**TRECHO SELECIONADO**

Paulo Garselaz, em um trabalho publicado na UFRGS – “Dívida Pública: Uma abordagem teórica, um relato histórico e o caso do Rio Grande do Sul”
– aponta que com as rolagens consumindo quase todas as receitas da
emissão de títulos e o crédito externo praticamente inacessível, o único
caminho foi da dívida flutuante com altas taxas de juros e prazos
reduzidos. “A relação Dívida Total/Receita Corrente Líquida, que no
início da década era de 75,28% elevou-se gradativamente, até alcançar,
no final da década, o índice de 356,52%, marca jamais alcançada até
então”, escreve ele.
A Constituição de 1988 tentou aumentar a arrecadação incluindo
serviços ao ICM, que passou a ser ICMS. “Não adiantou nada, porque a
despesa continuou crescendo”, diz Faria.
1990: Anos de renegociação e acordo
Nos anos 1990, a situação que já era de crise se agrava ainda mais. Em 1991, como lembra Rachel Duarte,
na tentativa de frear o crescente endividamento dos estados, o
Congresso Nacional estabeleceu que os saldos devedores deveriam ser
refinanciados com os agentes financeiros. Na prática isso significou que
governos deveriam tomar novos empréstimos junto a seus credores que
cobrissem os anteriores. O governo federal proibiu ainda a emissão de
novos títulos, o que desvalorizou aqueles já existentes e colocou os
estados de vez nas mãos da política econômica da União.

**DESCRIÇÃO DA TAREFA**
Liste todas as pessoas citadas pelo nome no trecho sobre a dívida pública do Rio Grande do Sul.

**LINHAS FORNECIDAS**
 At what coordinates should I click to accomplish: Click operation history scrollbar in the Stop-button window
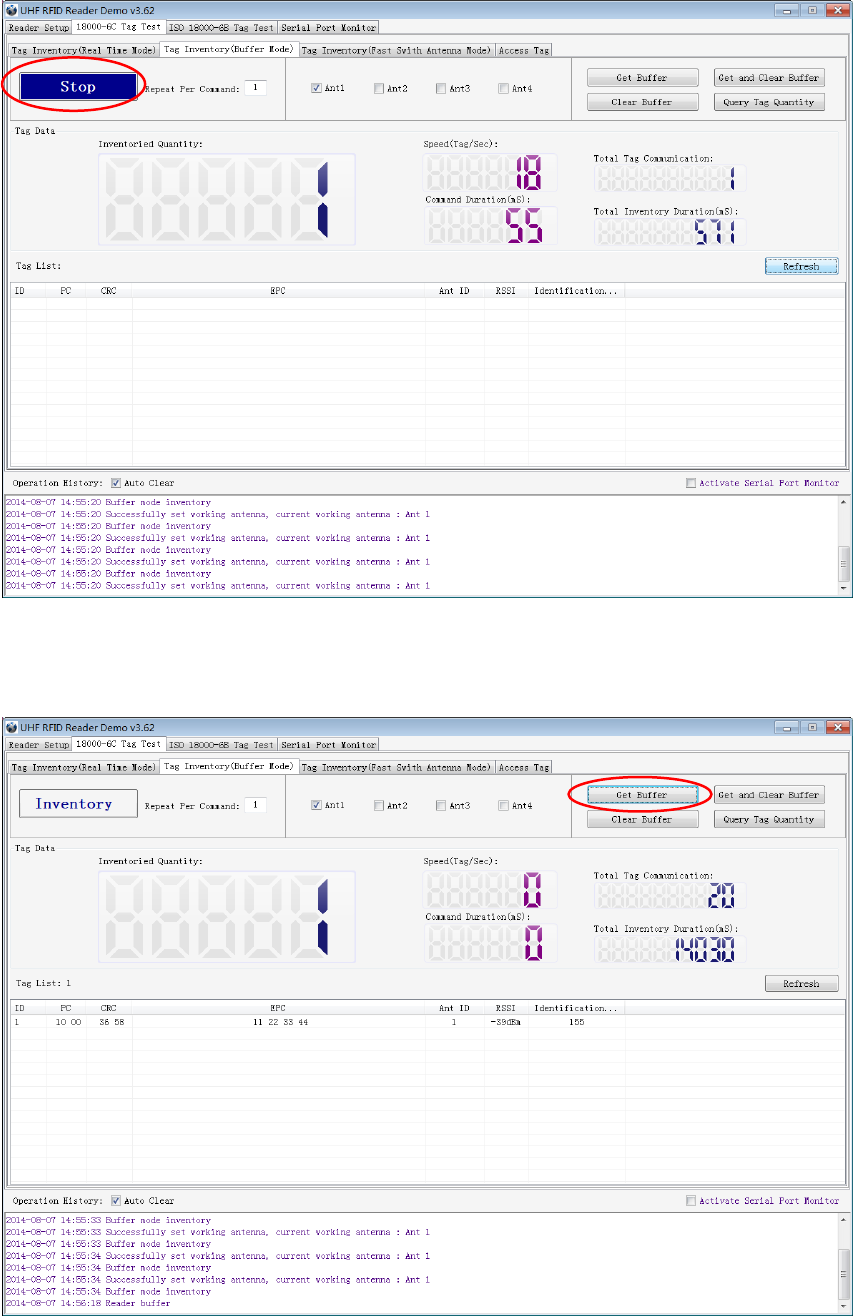pyautogui.click(x=844, y=544)
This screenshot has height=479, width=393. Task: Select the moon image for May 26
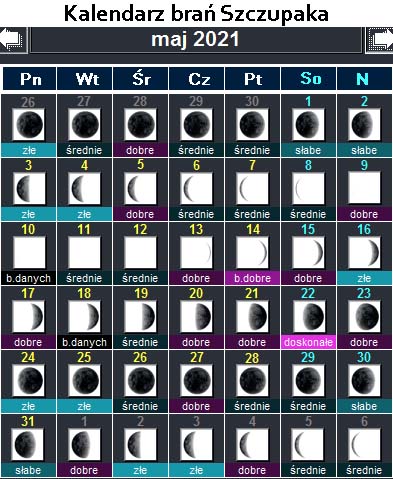(140, 380)
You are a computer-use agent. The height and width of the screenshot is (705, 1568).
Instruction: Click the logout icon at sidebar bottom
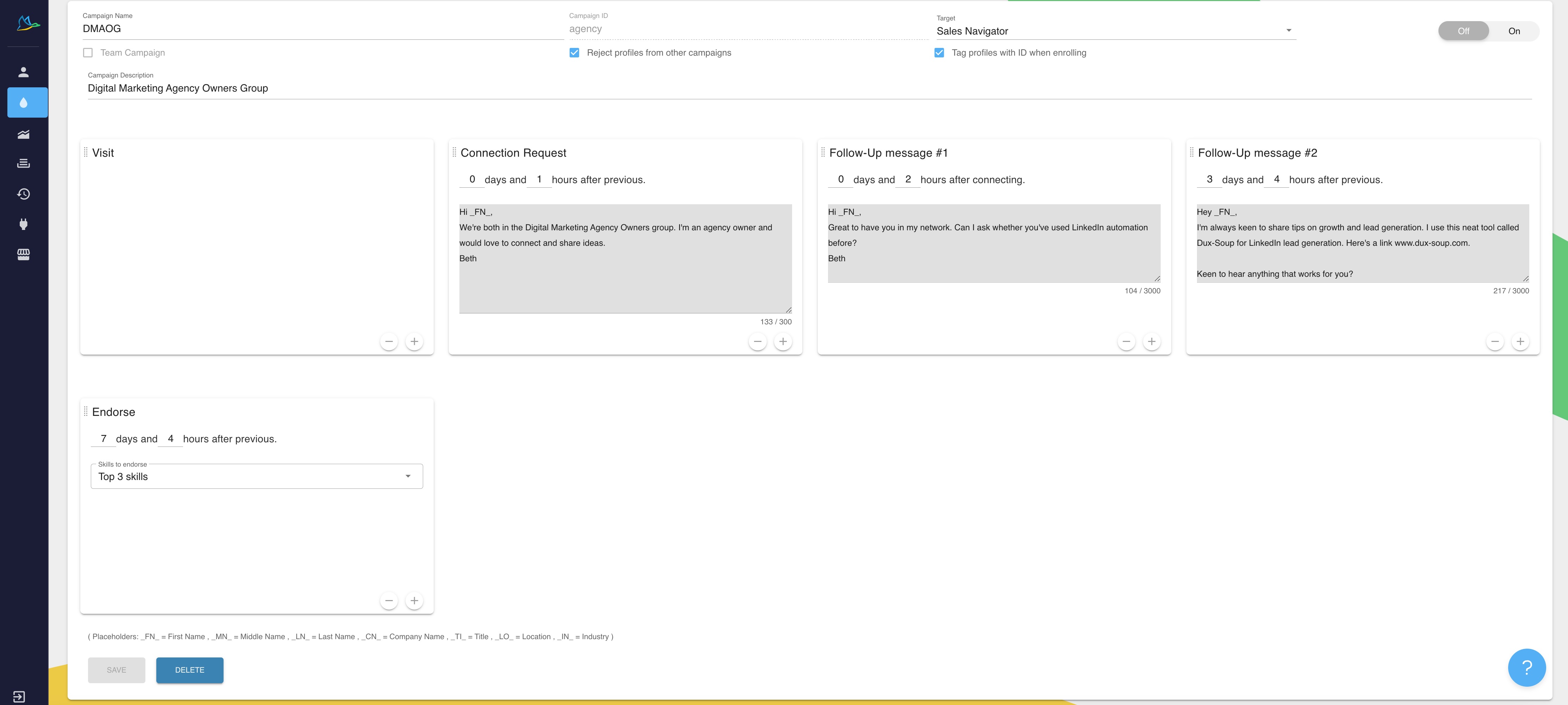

**RESPOSTA FINAL**
As pessoas citadas pelo nome são Paulo Garselaz, Faria e Rachel Duarte.